** Opening Source data block **
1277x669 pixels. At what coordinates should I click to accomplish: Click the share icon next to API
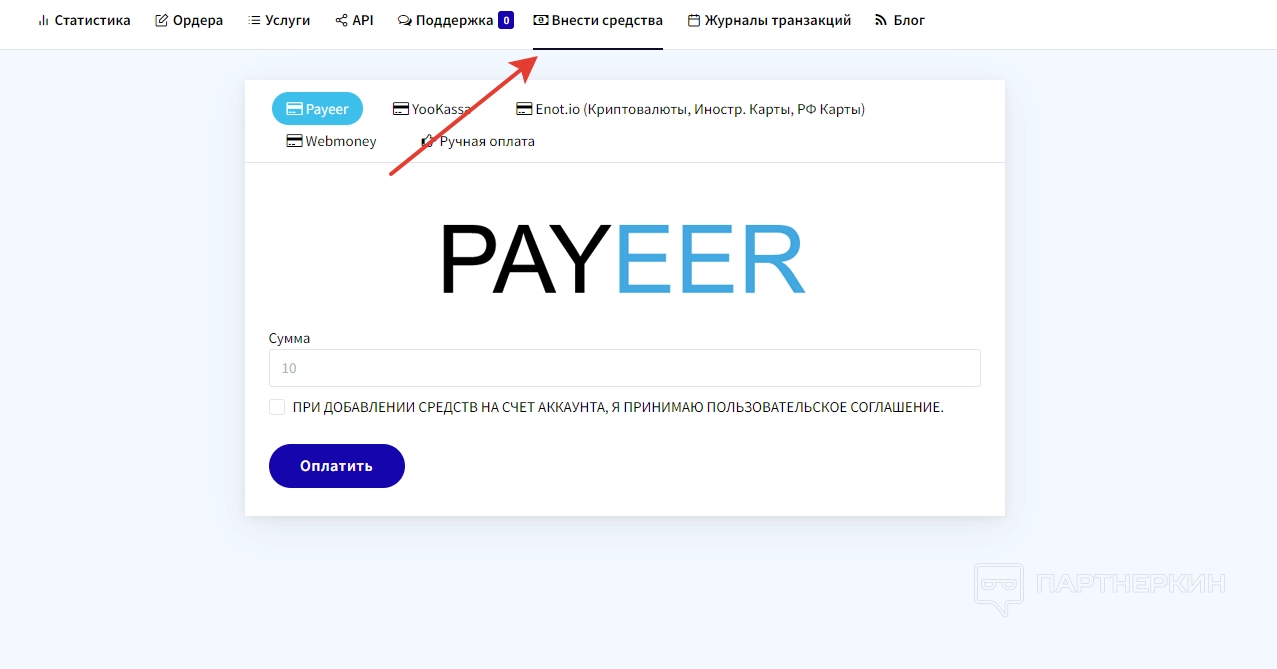pos(341,20)
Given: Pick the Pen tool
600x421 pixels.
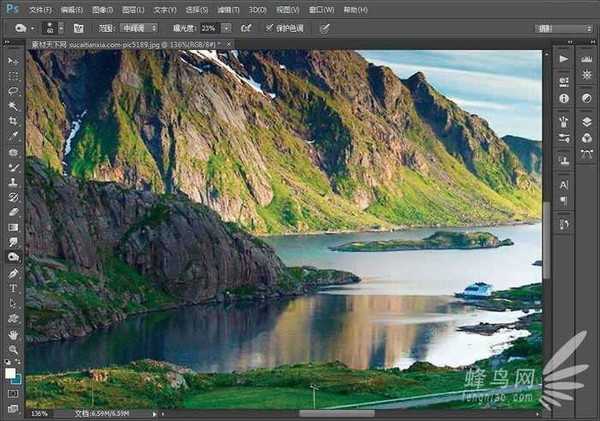Looking at the screenshot, I should (x=13, y=273).
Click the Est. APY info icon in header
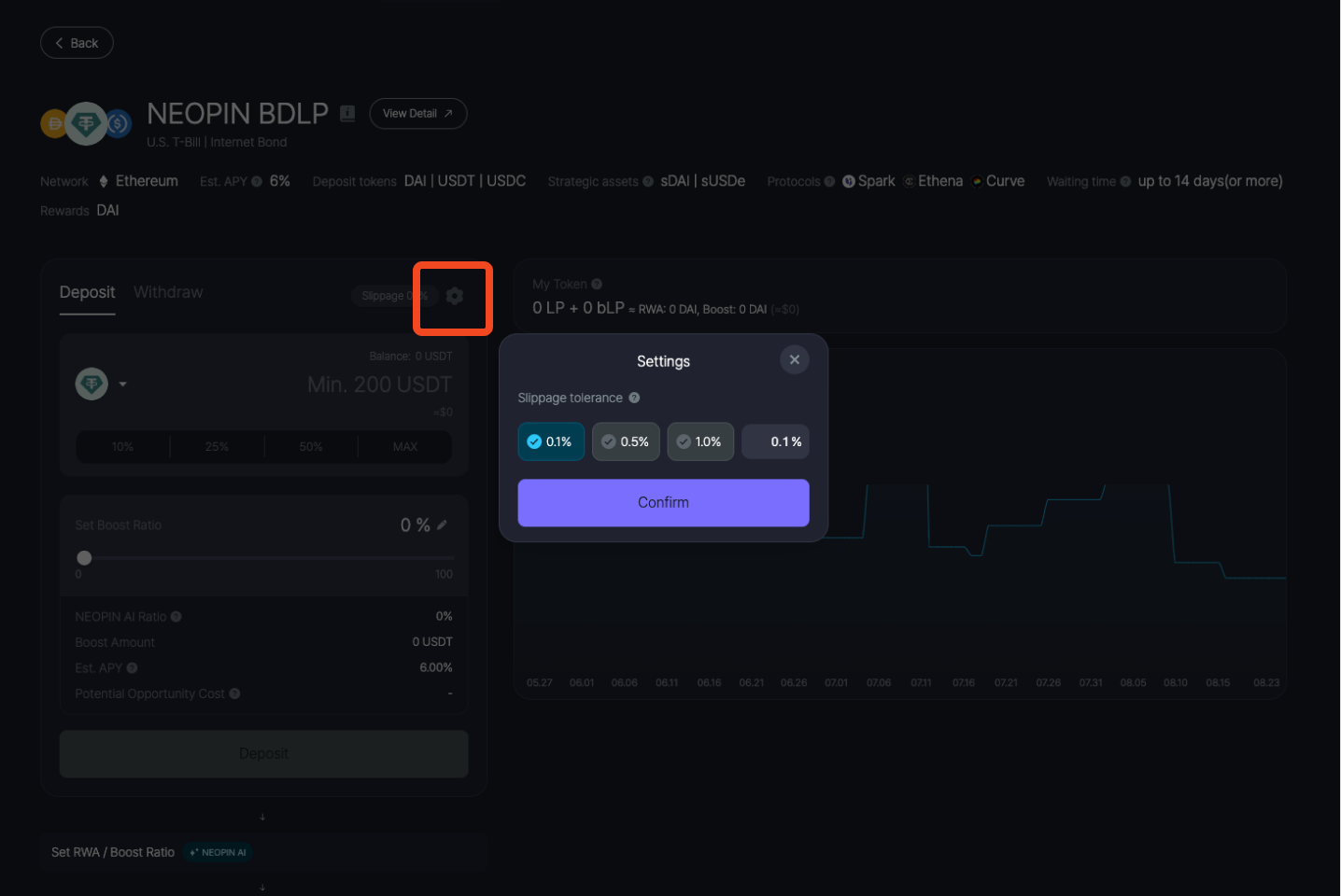Viewport: 1341px width, 896px height. click(257, 182)
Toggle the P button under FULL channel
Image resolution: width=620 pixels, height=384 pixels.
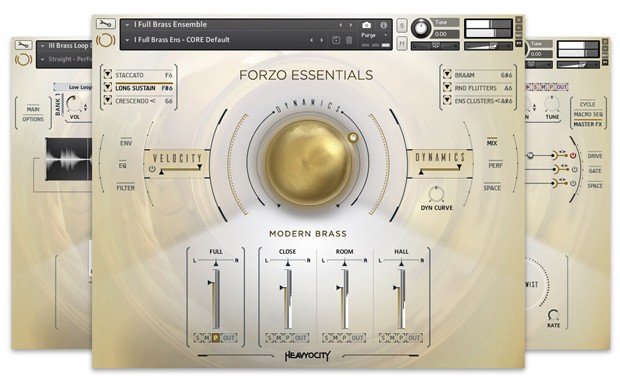[215, 338]
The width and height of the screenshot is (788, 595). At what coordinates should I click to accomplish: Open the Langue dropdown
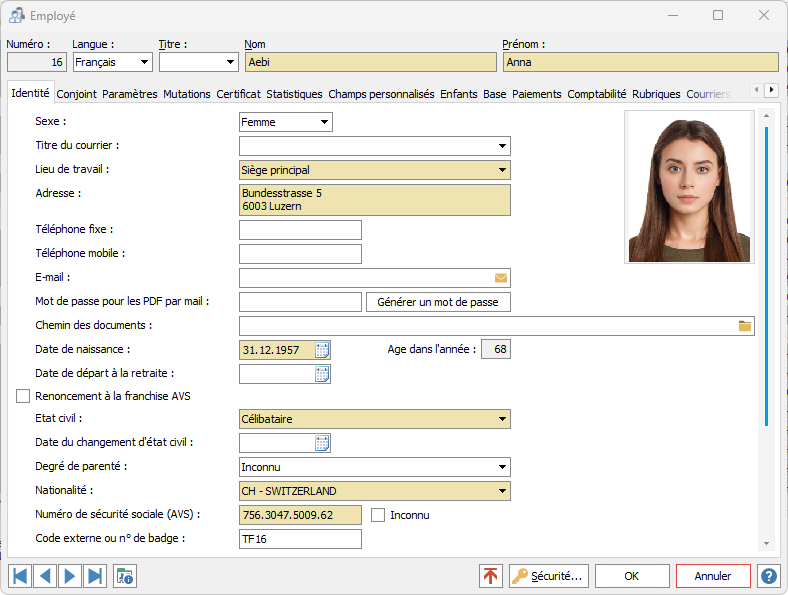145,62
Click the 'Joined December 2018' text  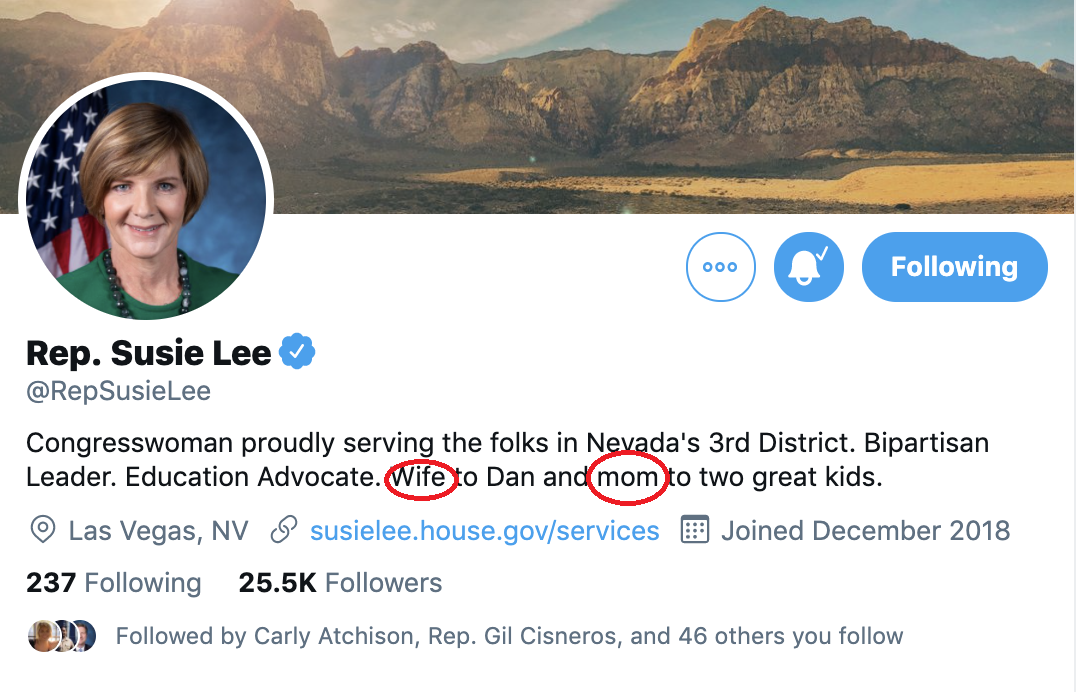coord(865,530)
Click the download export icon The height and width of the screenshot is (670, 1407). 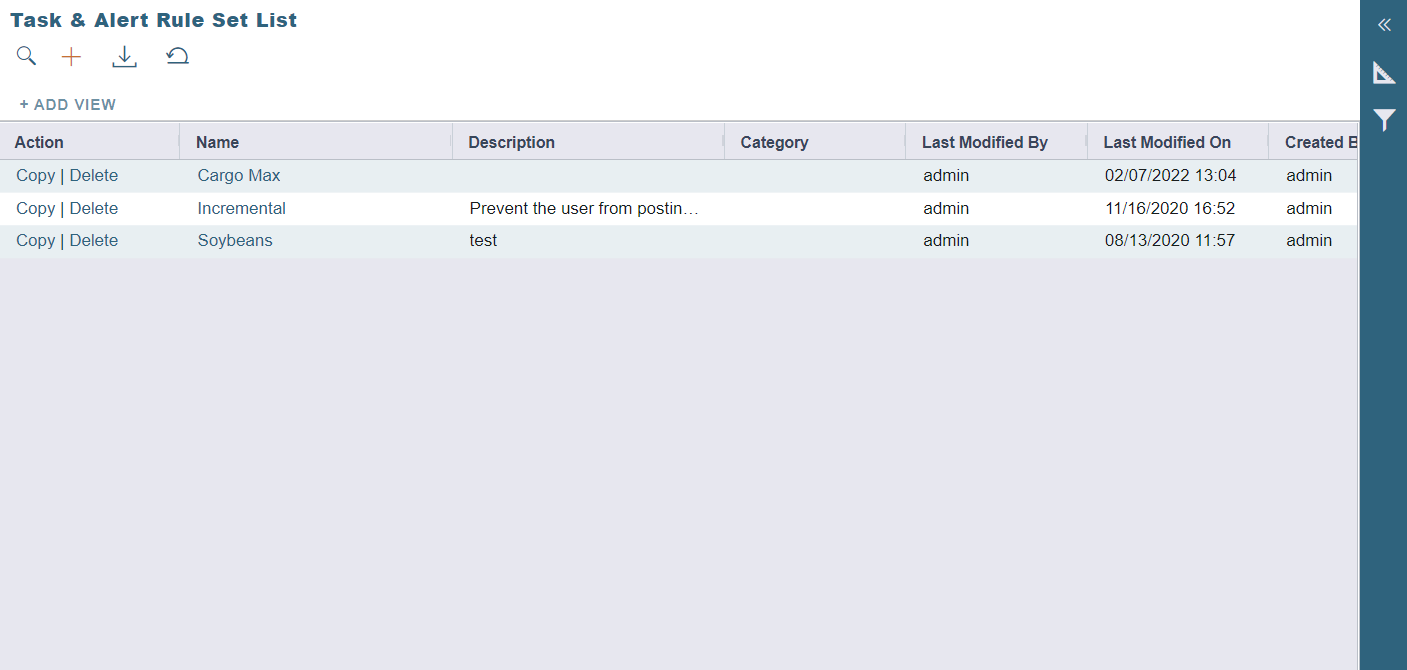tap(124, 57)
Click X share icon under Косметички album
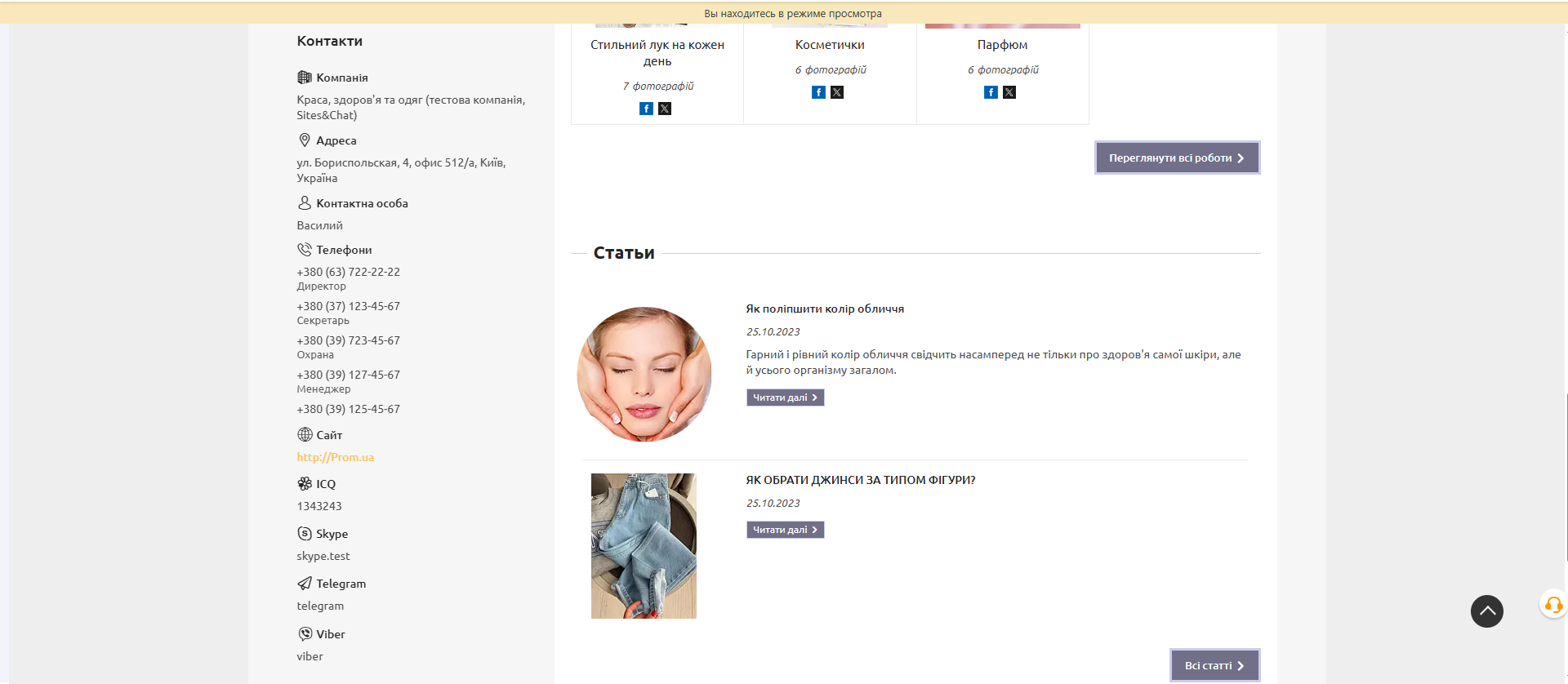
** Closing Source data block **
• Aim of the exercise:
Within the records, in how many lines does the string "under" occur? Give the number and no other text.

• Expected answer:
2